Hurricane Fire Extinguished: Dock Square Fires Recalled

Shortly after I posted my Throwback Thursday column last week, I read in a local Facebook Post that Hurricane Restaurant in Dock Square was on fire. My mind was immediately flooded with images of the two previous fires on that side of Dock Square that had caused so much damage.

All but one of the commercial buildings on the north side of Dock Square were destroyed by fire in 1877. The anchor of the block had been the first Parker House Hotel and Restaurant built around 1870 by Swedish-born William C. Parker. It was described by the press as “a miniature rival of its Boston namesake.” Mr. Parker, who had followed Captain Sylvester Brown to Kennebunkport after serving as his first mate, was perhaps best known in Kennebunkport for the large opulent hotel he built on Temple Street after the 1877 fire.

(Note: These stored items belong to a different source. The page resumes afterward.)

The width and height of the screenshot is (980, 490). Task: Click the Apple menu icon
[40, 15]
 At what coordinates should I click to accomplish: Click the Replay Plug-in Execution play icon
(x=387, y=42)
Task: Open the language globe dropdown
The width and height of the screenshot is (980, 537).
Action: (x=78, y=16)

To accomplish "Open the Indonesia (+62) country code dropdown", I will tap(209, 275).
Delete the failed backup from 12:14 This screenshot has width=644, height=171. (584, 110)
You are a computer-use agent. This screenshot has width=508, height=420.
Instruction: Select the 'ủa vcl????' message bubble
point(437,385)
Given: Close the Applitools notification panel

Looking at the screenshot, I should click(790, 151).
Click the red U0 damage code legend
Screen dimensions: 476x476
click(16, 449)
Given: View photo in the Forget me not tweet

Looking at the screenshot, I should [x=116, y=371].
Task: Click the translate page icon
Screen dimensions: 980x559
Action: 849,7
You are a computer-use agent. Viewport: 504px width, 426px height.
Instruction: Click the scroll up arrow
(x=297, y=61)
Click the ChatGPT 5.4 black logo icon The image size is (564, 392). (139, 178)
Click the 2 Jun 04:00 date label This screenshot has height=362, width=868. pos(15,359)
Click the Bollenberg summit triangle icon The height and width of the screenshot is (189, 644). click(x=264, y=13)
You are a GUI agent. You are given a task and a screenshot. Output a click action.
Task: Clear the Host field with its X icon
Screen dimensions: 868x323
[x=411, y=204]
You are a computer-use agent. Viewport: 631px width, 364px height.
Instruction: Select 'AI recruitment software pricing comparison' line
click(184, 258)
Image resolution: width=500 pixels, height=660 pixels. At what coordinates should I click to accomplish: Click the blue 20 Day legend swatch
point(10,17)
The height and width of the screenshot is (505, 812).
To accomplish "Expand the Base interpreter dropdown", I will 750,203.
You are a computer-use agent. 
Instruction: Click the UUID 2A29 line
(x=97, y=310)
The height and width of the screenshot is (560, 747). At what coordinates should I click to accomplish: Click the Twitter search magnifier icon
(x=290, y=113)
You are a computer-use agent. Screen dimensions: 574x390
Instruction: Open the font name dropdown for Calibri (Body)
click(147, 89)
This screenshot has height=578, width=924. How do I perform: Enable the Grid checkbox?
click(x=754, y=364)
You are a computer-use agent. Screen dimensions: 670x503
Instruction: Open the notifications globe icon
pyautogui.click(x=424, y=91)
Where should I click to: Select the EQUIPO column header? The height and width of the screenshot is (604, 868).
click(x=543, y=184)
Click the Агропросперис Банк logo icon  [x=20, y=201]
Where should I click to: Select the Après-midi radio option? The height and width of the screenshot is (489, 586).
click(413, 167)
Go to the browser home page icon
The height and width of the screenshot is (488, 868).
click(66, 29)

The block of small stores was eventually rebuilt. Reuel Norton, the former Parker House clerk, leased a lot from the Perkins family directly across Spring Street from what is now Colonial Pharmacy. In 1883, he built an 18-room hotel and restaurant where the Parker House had once stood. The Norton House had a boat landing along the riverside affording the Cape Arundel crowd easy access to it from their canoes.

The first Norton House was found to be completely engulfed in flames at 10pm October 2, 1893. The 9-year-old hotel and restaurant building was a total loss. Two Kennebunkport engines saved the adjoining buildings with aid from the Kennebunk Fire Department.

Reuel W. Norton rebuilt the Norton House in 1894 in the same location. The new shop sold the best cigars that money could buy. Fruit, confectionary, ice cream, and sodas were served at an elegant soda fountain. Dainty tables lined the riverside porch connected to an expanded canoe landing. The new Norton’s offered no rooms for rent, but the Post Office was moved into the new Norton Block.

Wilbur (Frank) Goodwin bought Norton’s around 1900. He also took over the role of Postmaster. In 1925 he and his wife Mina, who owned the adjoining lots, asked Kennebunkport Selectmen for permission to extend their wharf and move Goodwin’s and the Post Office a few hundred feet closer to the swivel bridge. The Perkins family had raised the lease amount on the land where Norton’s stood from $50 to $400 a year. The plan was approved. George Clark was hired to move the building.

The following notice appeared in the Star on January 8, 1926. “The Post Office and Goodwin’s Ice Cream Parlor building has been moved quite rapidly and has but a few feet more to go. It certainly is a queer sight, in fact some of those who have not been informed of the moving, come down and stand in front of the building in rather a dazed manner, as though they were wondering whether they were in the right town or whether they had a little too much of “that hard cider” the night before.” Star 1-8-1926A

Rexall Drug Store occupied the Goodwin’s Ice Cream Parlor building during the early 1940s. Riverview Restaurant opened there in 1946. Patricia Brannen ran it for over 50 years. The late Brooks MacDonald, who had worked at the Riverview in his youth, opened Hurricane Restaurant there in 2000. He was a member of the Kennebunkport Village Fire Department. In January of 2019, Hurricane Restaurant was purchased from the MacDonalds by native Kennebunkporter Taylor Benenti.

Last Thursday, I rushed to Dock Square with trepidation to document potential losses. Our heroes from Kennebunkport and Kennebunk Fire Departments had caught the fire in time to avert another disaster in the 1894 Norton’s/Goodwin’s/Riverview/Hurricane building and possibly all the commercial buildings on the north side of Dock Square. THANK YOU!!!